⟨
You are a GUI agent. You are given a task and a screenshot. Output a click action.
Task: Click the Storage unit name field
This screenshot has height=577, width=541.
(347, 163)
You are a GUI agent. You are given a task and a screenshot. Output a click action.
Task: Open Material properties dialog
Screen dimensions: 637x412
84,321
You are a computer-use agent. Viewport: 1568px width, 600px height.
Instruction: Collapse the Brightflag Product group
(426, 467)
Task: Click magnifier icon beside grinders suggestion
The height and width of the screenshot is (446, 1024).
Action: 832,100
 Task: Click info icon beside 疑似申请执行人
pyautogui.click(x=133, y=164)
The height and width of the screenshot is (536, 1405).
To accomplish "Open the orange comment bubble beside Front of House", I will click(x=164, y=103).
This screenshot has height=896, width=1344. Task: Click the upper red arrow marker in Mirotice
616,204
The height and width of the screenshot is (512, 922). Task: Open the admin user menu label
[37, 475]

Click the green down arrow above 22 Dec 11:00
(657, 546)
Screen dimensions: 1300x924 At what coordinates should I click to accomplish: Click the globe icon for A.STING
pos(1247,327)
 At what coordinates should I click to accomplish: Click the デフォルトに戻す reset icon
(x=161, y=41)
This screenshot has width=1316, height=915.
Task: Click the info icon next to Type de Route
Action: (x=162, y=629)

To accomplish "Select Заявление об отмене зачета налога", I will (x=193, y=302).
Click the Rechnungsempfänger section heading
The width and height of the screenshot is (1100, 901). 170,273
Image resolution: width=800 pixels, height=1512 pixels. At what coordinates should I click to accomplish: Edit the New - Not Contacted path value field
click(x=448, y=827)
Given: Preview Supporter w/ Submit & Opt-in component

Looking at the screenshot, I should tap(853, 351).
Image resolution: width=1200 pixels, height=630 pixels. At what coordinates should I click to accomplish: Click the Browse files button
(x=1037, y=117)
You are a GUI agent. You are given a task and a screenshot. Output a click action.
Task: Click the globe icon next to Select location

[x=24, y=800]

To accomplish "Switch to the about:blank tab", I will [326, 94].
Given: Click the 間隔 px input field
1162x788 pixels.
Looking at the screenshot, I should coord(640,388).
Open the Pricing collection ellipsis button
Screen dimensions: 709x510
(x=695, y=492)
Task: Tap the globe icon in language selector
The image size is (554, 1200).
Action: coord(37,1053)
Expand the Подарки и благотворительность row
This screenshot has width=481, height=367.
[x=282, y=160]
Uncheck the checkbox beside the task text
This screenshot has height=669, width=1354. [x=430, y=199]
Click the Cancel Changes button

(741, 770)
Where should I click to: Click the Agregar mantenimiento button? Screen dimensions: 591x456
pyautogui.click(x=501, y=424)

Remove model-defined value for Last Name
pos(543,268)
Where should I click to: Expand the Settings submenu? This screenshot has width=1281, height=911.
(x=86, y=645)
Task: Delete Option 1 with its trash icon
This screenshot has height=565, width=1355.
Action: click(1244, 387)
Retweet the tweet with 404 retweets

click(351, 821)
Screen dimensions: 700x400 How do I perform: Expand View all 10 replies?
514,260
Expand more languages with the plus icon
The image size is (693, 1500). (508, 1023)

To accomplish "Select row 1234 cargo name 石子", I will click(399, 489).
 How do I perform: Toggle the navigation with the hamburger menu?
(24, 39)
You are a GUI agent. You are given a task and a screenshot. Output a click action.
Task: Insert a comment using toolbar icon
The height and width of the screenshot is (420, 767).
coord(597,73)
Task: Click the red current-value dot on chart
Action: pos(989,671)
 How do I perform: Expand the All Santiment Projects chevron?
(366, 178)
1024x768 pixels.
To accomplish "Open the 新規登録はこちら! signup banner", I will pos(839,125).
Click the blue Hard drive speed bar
⟩
> _BRIEF_
Your task is to copy each line of the listing that holds the word "will".

> _TASK SOLUTION_
To accomplish "Open the orange comment bubble beside Front of House", I will click(x=164, y=103).
To accomplish "Select Заявление об отмене зачета налога", I will (x=193, y=302).
To accomplish "Switch to the about:blank tab", I will [326, 94].
To accomplish "Select row 1234 cargo name 石子", I will click(399, 489).
To accomplish "Open the 新規登録はこちら! signup banner", I will pos(839,125).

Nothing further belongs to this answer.